The end of Hulu‘s The Handmaid’s Tale is nigh, but the story of Gilead will continue in the upcoming sequel series The Testaments, which creator Bruce Miller tells Deadline is in the casting phase and will give a very different perspective on the oppressive nation.
Based on the novel by Margaret Atwood, The Testaments will take place several years after the events of the final season of The Handmaid’s Tale. The story follows the lives of three women, Aunt Lydia (Anne Dowd), Agnes and Daisy, whose fates become intertwined as they uncover the secrets of Gilead and the resistance against its regime.
“It’s about growing up Gilead. It feels like exactly the opposite world. These are…the most precious girls in Gilead,” Miller teased. “And yet you start to realize they’re walking a plank as well, just like the Handmaids. Hannah has to deal with the June inside of her [and] all of a sudden she starts to feel mighty, mighty, mighty rebellious.”
Avid Handmaid’s Tale viewers will know that Agnes is Gilead’s given name for June and Luke’s daughter Hannah, who as of Season 6 is training to become a Wife. There are still some key story beats that need to play out in order to get these characters from where they currently stand in the original series to where they’ll be when we pick up with them in The Testaments.

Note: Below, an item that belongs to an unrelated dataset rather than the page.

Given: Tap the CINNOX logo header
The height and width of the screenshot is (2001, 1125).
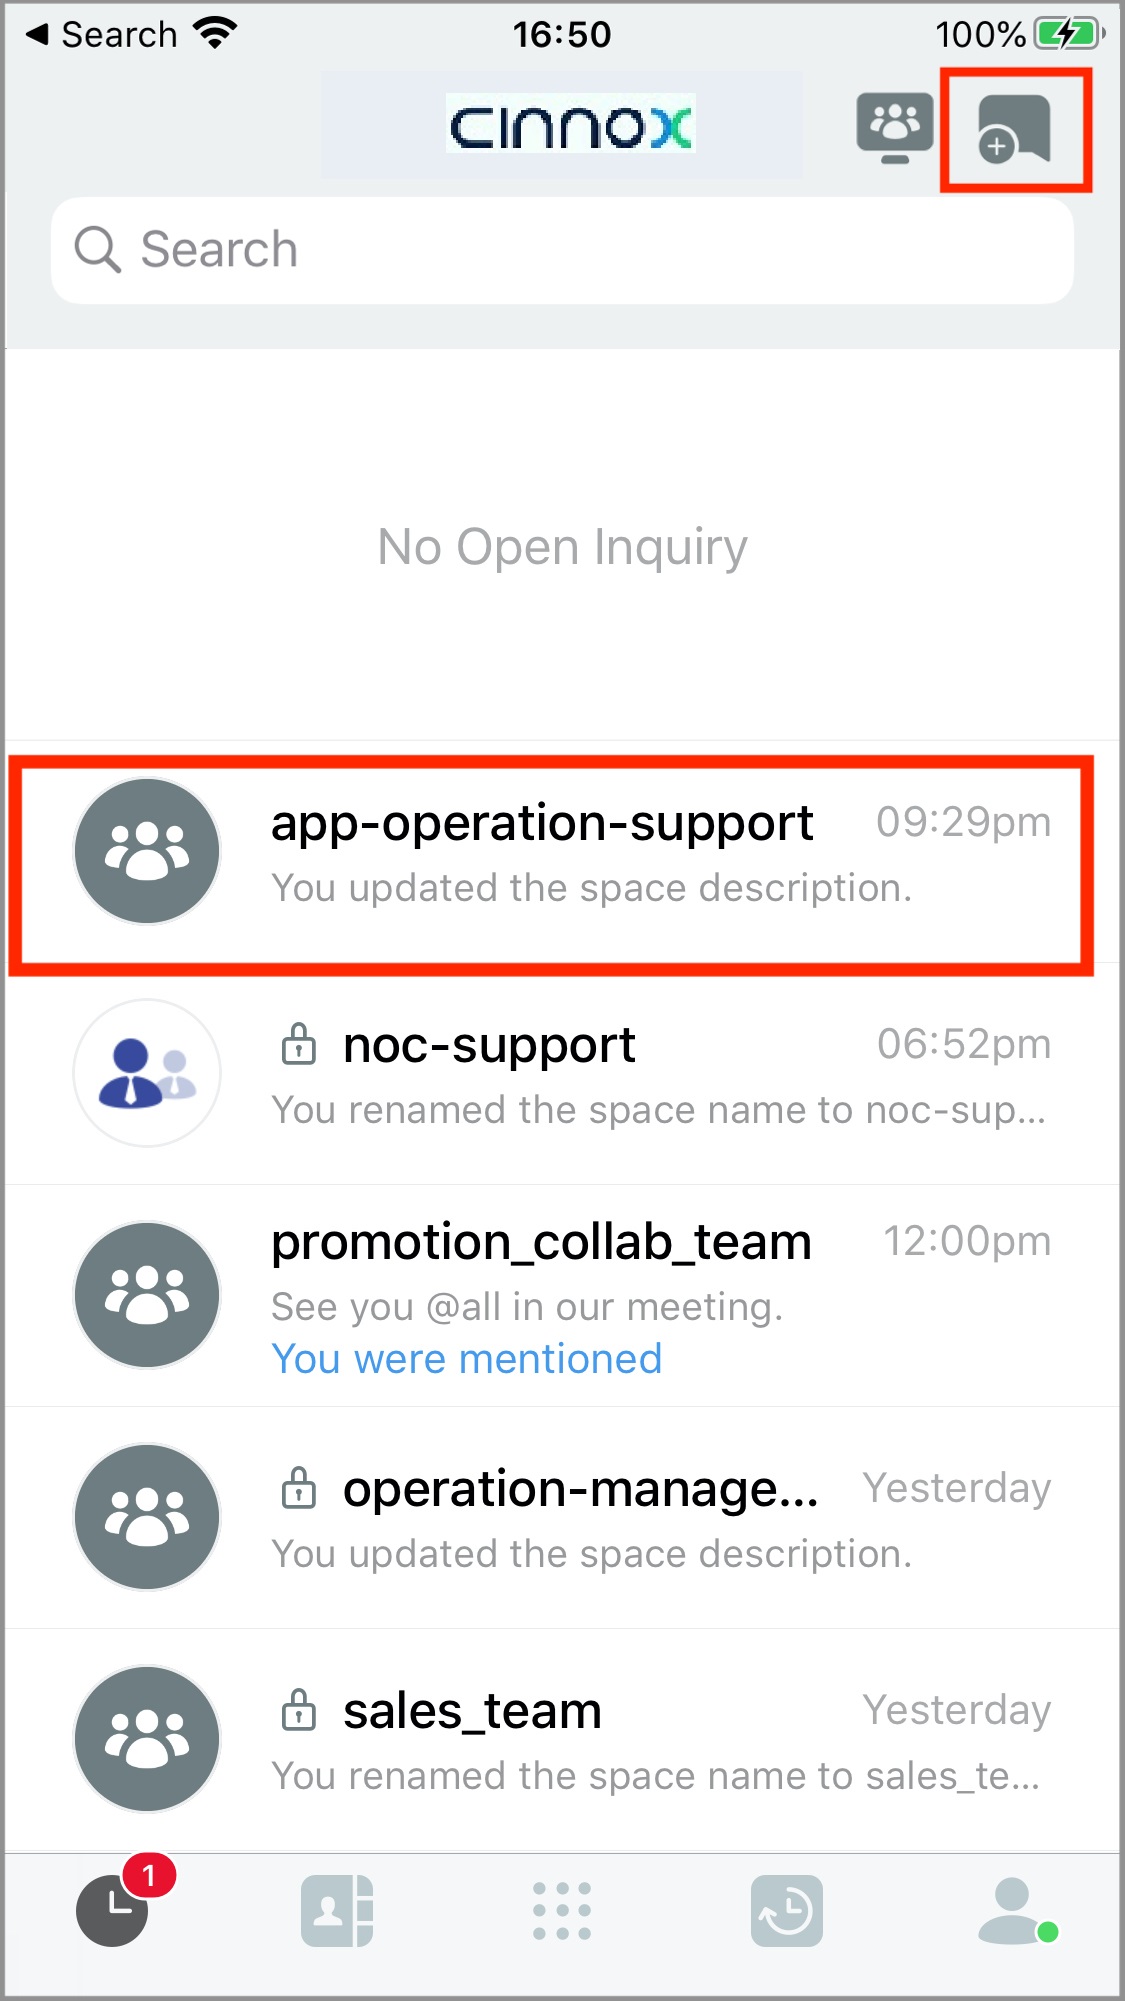Looking at the screenshot, I should [x=570, y=125].
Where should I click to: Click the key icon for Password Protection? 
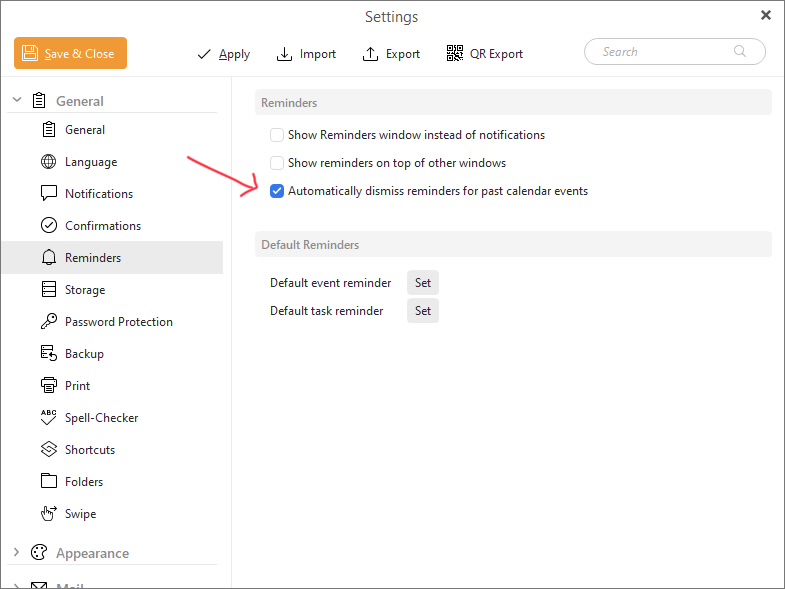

Ann Dowd’s Aunt Lydia, for example, is still trying to play by the rules while simultaneously protecting her Handmaids from the horrors that she’s become more and more sensitive to over the last few seasons. But, in The Testaments, she’ll be an instrumental part of the rebellion.
“It is very different for her this season, because she has she’s trying to expand her power. She’s trying to work her power in other places, places that are not just with the Handmaids, but the wider world,” Miller says of the character’s Season 6 arc. “Lydia is trying to do a very difficult job well, and I think she realizes over time that these girls are valuable on their own and is trying to kind of figure out a way to do her job that she’s said ‘I’m going to do,’ and also recognize the humanity of these girls that she can’t quite ignore.”
Pivotal to her development this season will be her struggle for control, even as it is seemingly slipping further away from her.
“I think that her level of control is kind of getting sapped by herself. She’s undercutting herself and saying, ‘I want to control these women, but I can’t, because I feel like that’s wrong,’ and she’s a very right and wrong person,” Miller explains. “But I think that what she does, what this season brings her to, is the idea that that — what happens to someone who enjoys control when they realize they have nothing? They don’t just fold under. What happens as we move forward and as we move into The Testaments is she tries to get more control.”
He continued: “What becomes someone like Lydia, who has not just desire to be in control, but confidence and actual competence in being in control? What happens to someone like that? Well, they don’t just sit by the wayside. They actually, if you tell them no and beat them up, they take your country.”